[begin Input for this task]

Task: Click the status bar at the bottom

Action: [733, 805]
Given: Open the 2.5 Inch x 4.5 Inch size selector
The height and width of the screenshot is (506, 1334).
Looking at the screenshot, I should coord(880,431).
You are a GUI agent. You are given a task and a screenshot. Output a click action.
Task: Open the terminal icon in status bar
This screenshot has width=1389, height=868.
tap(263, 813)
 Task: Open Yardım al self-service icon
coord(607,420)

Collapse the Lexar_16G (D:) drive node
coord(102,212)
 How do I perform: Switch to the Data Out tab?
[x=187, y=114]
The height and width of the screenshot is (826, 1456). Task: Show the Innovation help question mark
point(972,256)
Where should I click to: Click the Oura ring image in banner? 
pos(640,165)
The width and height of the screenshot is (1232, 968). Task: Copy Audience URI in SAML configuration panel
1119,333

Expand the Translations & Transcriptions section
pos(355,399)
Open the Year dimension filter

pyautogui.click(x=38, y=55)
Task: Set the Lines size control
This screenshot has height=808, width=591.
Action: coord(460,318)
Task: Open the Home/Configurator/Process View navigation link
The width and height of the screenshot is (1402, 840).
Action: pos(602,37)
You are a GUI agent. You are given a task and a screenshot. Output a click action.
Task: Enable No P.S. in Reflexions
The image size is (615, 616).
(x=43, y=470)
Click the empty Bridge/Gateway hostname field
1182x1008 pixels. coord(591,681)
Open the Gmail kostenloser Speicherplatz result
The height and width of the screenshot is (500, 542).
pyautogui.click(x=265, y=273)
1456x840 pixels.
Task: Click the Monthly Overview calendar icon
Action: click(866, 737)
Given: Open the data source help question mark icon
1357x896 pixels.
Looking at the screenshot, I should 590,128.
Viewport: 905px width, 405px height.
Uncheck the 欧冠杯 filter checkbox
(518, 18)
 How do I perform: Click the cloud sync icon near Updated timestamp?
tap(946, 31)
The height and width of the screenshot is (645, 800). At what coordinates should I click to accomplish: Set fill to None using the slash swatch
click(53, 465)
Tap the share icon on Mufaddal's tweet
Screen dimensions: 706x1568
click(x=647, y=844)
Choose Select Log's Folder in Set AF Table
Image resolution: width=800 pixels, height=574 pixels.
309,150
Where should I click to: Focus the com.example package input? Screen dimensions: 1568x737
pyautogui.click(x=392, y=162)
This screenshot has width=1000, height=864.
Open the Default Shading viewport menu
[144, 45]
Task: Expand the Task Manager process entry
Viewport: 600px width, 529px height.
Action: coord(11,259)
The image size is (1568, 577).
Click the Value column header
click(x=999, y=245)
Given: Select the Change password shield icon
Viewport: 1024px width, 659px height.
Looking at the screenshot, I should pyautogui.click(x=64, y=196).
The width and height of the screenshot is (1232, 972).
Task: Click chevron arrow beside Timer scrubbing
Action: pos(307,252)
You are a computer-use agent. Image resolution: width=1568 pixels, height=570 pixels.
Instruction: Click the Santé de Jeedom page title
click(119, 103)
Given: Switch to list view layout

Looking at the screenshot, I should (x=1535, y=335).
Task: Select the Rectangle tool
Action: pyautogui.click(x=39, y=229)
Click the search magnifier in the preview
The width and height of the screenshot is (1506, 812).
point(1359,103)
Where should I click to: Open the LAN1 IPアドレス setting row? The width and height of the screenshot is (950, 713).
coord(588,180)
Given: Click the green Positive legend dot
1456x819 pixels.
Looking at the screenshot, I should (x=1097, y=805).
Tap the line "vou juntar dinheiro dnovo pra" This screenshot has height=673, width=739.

[end Input for this task]

Goal —
Render every line of the material above as a Markdown table with the columns Row and Entry, numbering the rows in order and leaving out blank lines.

Task solution —
| Row | Entry |
|---|---|
| 1 | Task: Click the status bar at the bottom |
| 2 | Action: [733, 805] |
| 3 | Given: Open the 2.5 Inch x 4.5 Inch size selector |
| 4 | The height and width of the screenshot is (506, 1334). |
| 5 | Looking at the screenshot, I should coord(880,431). |
| 6 | You are a GUI agent. You are given a task and a screenshot. Output a click action. |
| 7 | Task: Open the terminal icon in status bar |
| 8 | This screenshot has width=1389, height=868. |
| 9 | tap(263, 813) |
| 10 |  Task: Open Yardım al self-service icon |
| 11 | coord(607,420) |
| 12 | Collapse the Lexar_16G (D:) drive node |
| 13 | coord(102,212) |
| 14 |  How do I perform: Switch to the Data Out tab? |
| 15 | [x=187, y=114] |
| 16 | The height and width of the screenshot is (826, 1456). Task: Show the Innovation help question mark |
| 17 | point(972,256) |
| 18 | Where should I click to: Click the Oura ring image in banner?  |
| 19 | pos(640,165) |
| 20 | The width and height of the screenshot is (1232, 968). Task: Copy Audience URI in SAML configuration panel |
| 21 | 1119,333 |
| 22 | Expand the Translations & Transcriptions section |
| 23 | pos(355,399) |
| 24 | Open the Year dimension filter |
| 25 | pyautogui.click(x=38, y=55) |
| 26 | Task: Set the Lines size control |
| 27 | This screenshot has height=808, width=591. |
| 28 | Action: coord(460,318) |
| 29 | Task: Open the Home/Configurator/Process View navigation link |
| 30 | The width and height of the screenshot is (1402, 840). |
| 31 | Action: pos(602,37) |
| 32 | You are a GUI agent. You are given a task and a screenshot. Output a click action. |
| 33 | Task: Enable No P.S. in Reflexions |
| 34 | The image size is (615, 616). |
| 35 | (x=43, y=470) |
| 36 | Click the empty Bridge/Gateway hostname field |
| 37 | 1182x1008 pixels. coord(591,681) |
| 38 | Open the Gmail kostenloser Speicherplatz result |
| 39 | The height and width of the screenshot is (500, 542). |
| 40 | pyautogui.click(x=265, y=273) |
| 41 | 1456x840 pixels. |
| 42 | Task: Click the Monthly Overview calendar icon |
| 43 | Action: click(866, 737) |
| 44 | Given: Open the data source help question mark icon |
| 45 | 1357x896 pixels. |
| 46 | Looking at the screenshot, I should 590,128. |
| 47 | Viewport: 905px width, 405px height. |
| 48 | Uncheck the 欧冠杯 filter checkbox |
| 49 | (518, 18) |
| 50 |  How do I perform: Click the cloud sync icon near Updated timestamp? |
| 51 | tap(946, 31) |
| 52 | The height and width of the screenshot is (645, 800). At what coordinates should I click to accomplish: Set fill to None using the slash swatch |
| 53 | click(53, 465) |
| 54 | Tap the share icon on Mufaddal's tweet |
| 55 | Screen dimensions: 706x1568 |
| 56 | click(x=647, y=844) |
| 57 | Choose Select Log's Folder in Set AF Table |
| 58 | Image resolution: width=800 pixels, height=574 pixels. |
| 59 | 309,150 |
| 60 | Where should I click to: Focus the com.example package input? Screen dimensions: 1568x737 |
| 61 | pyautogui.click(x=392, y=162) |
| 62 | This screenshot has width=1000, height=864. |
| 63 | Open the Default Shading viewport menu |
| 64 | [144, 45] |
| 65 | Task: Expand the Task Manager process entry |
| 66 | Viewport: 600px width, 529px height. |
| 67 | Action: coord(11,259) |
| 68 | The image size is (1568, 577). |
| 69 | Click the Value column header |
| 70 | click(x=999, y=245) |
| 71 | Given: Select the Change password shield icon |
| 72 | Viewport: 1024px width, 659px height. |
| 73 | Looking at the screenshot, I should pyautogui.click(x=64, y=196). |
| 74 | The width and height of the screenshot is (1232, 972). |
| 75 | Task: Click chevron arrow beside Timer scrubbing |
| 76 | Action: pos(307,252) |
| 77 | You are a computer-use agent. Image resolution: width=1568 pixels, height=570 pixels. |
| 78 | Instruction: Click the Santé de Jeedom page title |
| 79 | click(119, 103) |
| 80 | Given: Switch to list view layout |
| 81 | Looking at the screenshot, I should (x=1535, y=335). |
| 82 | Task: Select the Rectangle tool |
| 83 | Action: pyautogui.click(x=39, y=229) |
| 84 | Click the search magnifier in the preview |
| 85 | The width and height of the screenshot is (1506, 812). |
| 86 | point(1359,103) |
| 87 | Where should I click to: Open the LAN1 IPアドレス setting row? The width and height of the screenshot is (950, 713). |
| 88 | coord(588,180) |
| 89 | Given: Click the green Positive legend dot |
| 90 | 1456x819 pixels. |
| 91 | Looking at the screenshot, I should (x=1097, y=805). |
| 92 | Tap the line "vou juntar dinheiro dnovo pra" This screenshot has height=673, width=739. |